▶ **Written exercise A**
Translate this sentence from the Ionic music tutorial into Spanish: "Ionic is a hybrid mobile app development SDK."
▶ **Written exercise B**
Summarize the Ionic music tutorial in two sentences.
▶ **Written exercise C**
Write out everything from "This demonstration is" down to "here — Ionic-4-music (capacitor branch)" in the Ionic music tutorial again, swapping "demonstration" for "demo".

▶ **Quoted text**
[start]

In this post, you will learn how to play music in your Capacitor Ionic Angular app, be it for a music player or just for a notification. Capacitor is the latest buzz in hybrid app world. It is created to be a replacement and an improvement over Cordova.

In this post, you will learn

  • How to play music and sound files in Ionic 4 apps — both from local files and web urls
  • How to use music controls like next, previous, pause etc.
This demonstration is supported by Ionic 4 Spotify Starter from Enappd. Complete source code of this tutorial is available here — Ionic-4-music (capacitor branch)

If you are looking for Music functionality in Ionic 4 Angular Cordova apps, please check this blog

Let’s see a brief intro to each of the included frameworks:

  1. Ionic
  2. Capacitor

What is Ionic?

You probably already know about Ionic, but I’m putting it here just for the sake of beginners. Ionic is a hybrid mobile app development SDK. It provides tools and services for developing hybrid mobile apps using Web technologies like CSS, HTML5, and Sass. Apps can be built with these Web technologies and then distributed through native app stores. These apps can be installed on devices by leveraging Cordova or Capacitor environment.

So, in other words — If you create Native apps in Android, you code in Java. If you create Native apps in iOS, you code in Obj-C or Swift. Both of these are powerful but complex languages. With Cordova (and Ionic) you can write a single piece of code for your app that can run on both iOS and Android (and windows!), that too with the simplicity of HTML, CSS, and JS.

[end]

▶ **Data entries**
[start]

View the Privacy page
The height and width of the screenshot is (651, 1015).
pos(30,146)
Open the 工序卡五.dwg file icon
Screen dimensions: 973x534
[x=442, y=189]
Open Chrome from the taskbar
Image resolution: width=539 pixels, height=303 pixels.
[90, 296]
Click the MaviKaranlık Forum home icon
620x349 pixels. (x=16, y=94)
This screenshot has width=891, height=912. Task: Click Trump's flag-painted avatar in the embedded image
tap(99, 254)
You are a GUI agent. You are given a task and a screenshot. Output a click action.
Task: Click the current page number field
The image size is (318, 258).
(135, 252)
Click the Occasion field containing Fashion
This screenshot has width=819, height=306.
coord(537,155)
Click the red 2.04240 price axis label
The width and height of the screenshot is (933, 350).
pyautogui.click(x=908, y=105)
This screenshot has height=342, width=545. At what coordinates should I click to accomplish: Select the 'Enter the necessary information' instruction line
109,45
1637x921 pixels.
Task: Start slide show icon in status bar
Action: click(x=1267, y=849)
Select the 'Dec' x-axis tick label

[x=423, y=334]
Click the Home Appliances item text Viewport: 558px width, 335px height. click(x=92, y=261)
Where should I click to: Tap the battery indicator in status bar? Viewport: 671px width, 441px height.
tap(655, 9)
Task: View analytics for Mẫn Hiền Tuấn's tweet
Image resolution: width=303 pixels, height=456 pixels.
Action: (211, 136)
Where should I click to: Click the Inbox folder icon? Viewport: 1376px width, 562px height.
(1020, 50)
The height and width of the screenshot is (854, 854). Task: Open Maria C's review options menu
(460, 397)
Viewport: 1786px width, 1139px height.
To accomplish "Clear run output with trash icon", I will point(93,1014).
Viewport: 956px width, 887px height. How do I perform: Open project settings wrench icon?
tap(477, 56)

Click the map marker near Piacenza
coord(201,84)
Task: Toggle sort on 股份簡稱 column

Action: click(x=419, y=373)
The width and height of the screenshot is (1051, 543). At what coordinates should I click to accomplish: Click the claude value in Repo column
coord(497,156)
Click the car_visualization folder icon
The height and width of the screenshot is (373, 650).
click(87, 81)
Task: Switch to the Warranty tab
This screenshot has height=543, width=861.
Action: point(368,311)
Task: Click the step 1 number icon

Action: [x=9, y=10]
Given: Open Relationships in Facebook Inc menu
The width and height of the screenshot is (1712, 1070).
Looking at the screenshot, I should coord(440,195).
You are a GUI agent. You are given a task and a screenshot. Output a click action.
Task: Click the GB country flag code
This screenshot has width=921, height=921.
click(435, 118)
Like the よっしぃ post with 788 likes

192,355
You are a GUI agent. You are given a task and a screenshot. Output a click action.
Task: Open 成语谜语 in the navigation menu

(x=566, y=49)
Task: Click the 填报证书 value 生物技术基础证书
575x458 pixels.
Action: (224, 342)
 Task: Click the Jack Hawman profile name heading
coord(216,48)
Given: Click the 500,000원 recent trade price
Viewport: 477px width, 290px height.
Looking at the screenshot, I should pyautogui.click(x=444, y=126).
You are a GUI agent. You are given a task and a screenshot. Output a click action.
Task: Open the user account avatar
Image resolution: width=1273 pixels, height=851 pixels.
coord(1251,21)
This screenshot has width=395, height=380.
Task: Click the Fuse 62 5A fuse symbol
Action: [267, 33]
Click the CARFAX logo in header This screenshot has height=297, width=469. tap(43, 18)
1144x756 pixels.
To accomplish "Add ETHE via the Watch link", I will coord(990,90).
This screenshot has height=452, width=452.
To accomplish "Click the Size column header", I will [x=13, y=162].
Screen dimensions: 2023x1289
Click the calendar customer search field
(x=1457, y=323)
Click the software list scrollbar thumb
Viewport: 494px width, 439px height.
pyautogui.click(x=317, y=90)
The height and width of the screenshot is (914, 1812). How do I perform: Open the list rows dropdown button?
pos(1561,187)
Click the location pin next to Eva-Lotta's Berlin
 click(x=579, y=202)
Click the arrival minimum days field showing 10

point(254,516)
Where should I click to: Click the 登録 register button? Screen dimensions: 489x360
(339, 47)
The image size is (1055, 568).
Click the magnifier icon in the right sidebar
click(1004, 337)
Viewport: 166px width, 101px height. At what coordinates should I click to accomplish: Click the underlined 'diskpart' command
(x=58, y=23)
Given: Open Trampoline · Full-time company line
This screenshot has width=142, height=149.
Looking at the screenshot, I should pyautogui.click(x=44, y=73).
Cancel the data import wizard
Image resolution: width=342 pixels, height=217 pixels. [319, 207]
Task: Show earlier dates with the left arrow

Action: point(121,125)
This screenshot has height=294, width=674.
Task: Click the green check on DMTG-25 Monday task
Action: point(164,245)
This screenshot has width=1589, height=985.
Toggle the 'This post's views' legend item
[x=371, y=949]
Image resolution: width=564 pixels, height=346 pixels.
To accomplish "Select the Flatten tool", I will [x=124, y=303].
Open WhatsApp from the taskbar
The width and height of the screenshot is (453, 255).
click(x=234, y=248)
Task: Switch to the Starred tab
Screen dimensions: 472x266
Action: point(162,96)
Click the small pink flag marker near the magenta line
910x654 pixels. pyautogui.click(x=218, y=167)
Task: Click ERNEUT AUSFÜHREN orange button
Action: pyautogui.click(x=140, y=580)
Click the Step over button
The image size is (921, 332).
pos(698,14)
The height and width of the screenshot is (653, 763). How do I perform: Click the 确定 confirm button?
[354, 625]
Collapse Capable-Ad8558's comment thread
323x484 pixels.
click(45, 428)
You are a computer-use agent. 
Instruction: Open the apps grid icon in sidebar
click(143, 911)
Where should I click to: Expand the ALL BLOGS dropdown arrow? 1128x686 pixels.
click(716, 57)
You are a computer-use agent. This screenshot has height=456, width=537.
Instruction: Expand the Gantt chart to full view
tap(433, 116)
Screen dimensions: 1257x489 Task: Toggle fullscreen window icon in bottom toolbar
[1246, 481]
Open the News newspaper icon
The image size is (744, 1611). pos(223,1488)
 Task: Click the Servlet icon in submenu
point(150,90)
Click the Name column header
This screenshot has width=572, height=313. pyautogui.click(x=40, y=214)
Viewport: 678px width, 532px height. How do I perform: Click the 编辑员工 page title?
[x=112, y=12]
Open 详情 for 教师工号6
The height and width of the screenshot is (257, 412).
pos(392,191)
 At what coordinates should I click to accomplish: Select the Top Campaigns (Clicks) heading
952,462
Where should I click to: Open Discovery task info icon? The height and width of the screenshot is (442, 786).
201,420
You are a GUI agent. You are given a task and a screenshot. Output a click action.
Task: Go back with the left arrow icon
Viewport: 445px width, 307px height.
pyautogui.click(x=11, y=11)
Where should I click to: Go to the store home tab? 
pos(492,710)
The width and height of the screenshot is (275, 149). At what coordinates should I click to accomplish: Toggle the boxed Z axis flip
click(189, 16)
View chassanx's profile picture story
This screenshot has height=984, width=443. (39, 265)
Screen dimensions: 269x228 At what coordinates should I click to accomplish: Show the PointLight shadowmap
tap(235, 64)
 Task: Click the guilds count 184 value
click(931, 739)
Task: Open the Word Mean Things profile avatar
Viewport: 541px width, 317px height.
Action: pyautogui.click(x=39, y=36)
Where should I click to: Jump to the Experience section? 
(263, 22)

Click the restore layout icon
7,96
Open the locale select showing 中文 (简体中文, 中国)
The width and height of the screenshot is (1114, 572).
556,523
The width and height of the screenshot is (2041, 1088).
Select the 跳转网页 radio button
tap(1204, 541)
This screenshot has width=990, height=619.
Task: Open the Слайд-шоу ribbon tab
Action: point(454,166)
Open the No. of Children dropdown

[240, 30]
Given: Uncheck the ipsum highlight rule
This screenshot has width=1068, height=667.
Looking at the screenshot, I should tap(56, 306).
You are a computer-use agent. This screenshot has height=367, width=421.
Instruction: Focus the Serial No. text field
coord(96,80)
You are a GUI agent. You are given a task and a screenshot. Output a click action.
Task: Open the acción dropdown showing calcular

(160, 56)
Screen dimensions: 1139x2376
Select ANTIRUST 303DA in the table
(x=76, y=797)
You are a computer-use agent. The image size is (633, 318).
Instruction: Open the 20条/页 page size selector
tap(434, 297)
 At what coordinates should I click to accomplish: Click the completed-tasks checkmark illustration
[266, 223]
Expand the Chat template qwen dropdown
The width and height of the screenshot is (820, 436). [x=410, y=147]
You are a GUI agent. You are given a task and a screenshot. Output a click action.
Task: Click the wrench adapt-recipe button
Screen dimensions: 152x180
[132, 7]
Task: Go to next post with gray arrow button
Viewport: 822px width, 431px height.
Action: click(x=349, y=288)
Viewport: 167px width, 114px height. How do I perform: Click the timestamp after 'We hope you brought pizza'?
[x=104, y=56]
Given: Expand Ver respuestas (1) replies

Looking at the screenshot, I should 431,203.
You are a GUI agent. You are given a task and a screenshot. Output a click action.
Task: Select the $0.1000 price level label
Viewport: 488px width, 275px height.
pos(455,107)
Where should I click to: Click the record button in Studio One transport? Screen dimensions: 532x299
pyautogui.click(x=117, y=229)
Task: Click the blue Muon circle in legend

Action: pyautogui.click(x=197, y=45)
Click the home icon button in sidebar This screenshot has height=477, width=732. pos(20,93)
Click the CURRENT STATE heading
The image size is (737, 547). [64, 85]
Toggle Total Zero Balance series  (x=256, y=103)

[end]

▶ **Worked answer A**
Ionic es un SDK de desarrollo de aplicaciones móviles híbridas.

▶ **Worked answer B**
The post teaches how to play music and sound files from local files and web URLs in an Ionic 4 Angular app built with Capacitor, and how to use music controls like next, previous and pause. It introduces Ionic as a hybrid mobile app SDK that uses web technologies to build one codebase for both iOS and Android, and it describes Capacitor as a replacement for and improvement over Cordova.

▶ **Worked answer C**
This demo is supported by Ionic 4 Spotify Starter from Enappd. Complete source code of this tutorial is available here — Ionic-4-music (capacitor branch)